There are several reasons we have begun with a focus on children and young people. First, it is ethically unacceptable to not ensure that every young person has what is now necessary for them to have a life. Second, once society understands that something is critical for young people, adults will figure out pretty quickly that it is critical for them as well.
As all Nigerian young people become confident changemakers, every part of Nigerian society will benefit dramatically.
What is the significance of the Ashoka Young Changemakers programme?
The Nigerian Ashoka Young Changemakers being selected and welcomed into the community this week are amazing. They not only have seen a need and imagined a solution, but they have built a team that has made that solution become the new reality. This has changed their community. And now they are bringing that change-making talent to bear as full co-leader in the EACH movement.
In the last few months, they have been developing plans of how each will bring EACH to their community. They have started meeting and collaborating with the leaders from other dimensions of the EACH movement – from the giant partners to the Ashoka Fellows to the members of their own schools and communities.
They are important for many reasons. They are the ‘gold standard’ stories that help everyone understand who a young changemaker is. Moreover, who is better placed to help change communities of young people, be they in a school, a neighborhood, a faith community, or a workplace?
What are some of the plans you hope to put in place to create more opportunities for the development of talents in Nigeria?
We know that every human can be a change maker. Given a chance, they will jump because all of us want to be givers and to be valued members of society. Every person and organisation can help ensure that everyone has the opportunity to develop their abilities. A business needs to help its people become skilled change makers, a perfect alignment. Although schools are still predominantly modeled on factories, as awareness of the EACH revolution spreads, more and more teachers and parents know that it is important for young people to master this new set of abilities and practice them.

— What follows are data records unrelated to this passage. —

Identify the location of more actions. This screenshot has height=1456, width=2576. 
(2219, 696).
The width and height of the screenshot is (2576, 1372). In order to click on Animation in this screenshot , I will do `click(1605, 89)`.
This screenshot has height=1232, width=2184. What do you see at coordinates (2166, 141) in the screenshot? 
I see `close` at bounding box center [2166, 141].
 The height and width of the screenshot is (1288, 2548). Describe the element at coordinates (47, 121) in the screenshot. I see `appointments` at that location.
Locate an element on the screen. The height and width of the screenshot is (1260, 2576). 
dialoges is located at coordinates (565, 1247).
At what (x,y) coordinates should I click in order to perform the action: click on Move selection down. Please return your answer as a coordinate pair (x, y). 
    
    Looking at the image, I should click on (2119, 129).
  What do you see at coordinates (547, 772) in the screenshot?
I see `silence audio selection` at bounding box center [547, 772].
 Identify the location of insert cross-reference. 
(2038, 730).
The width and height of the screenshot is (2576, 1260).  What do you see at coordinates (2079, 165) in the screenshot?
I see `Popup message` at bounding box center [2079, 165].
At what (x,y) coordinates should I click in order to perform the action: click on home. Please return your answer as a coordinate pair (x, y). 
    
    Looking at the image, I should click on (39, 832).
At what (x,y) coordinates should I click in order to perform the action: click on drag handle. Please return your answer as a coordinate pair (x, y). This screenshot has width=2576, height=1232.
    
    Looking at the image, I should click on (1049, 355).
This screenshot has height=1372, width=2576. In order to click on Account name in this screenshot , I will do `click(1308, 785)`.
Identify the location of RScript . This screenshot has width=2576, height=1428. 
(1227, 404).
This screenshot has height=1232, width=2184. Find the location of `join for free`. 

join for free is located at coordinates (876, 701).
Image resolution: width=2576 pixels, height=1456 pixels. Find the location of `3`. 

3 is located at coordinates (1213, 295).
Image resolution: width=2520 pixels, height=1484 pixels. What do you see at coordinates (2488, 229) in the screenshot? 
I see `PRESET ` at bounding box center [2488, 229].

Our movement and all of us must help them get those tools. Communities of faith can also play a huge role. When such a community works to make sure that its members have the ability to express love and respect in action, the impact on the vitality and power of the community is dramatic.
The issue of human capacity remains pivotal. What are the strategic plans that need to be put in place to address this in Nigeria?
You are right: As soon as all Nigerians are change-makers, it will be one of the most successful societies on the planet. The problem is not the young people or any class of people. The key here is to help everyone understand their new strategic reality and then see what they need to do. And, third, to give them the knowledge they need.
Then, everyone can step up and give the gift of the power of giving to all those around them. I hope that many of your readers will step up to this wonderful challenge.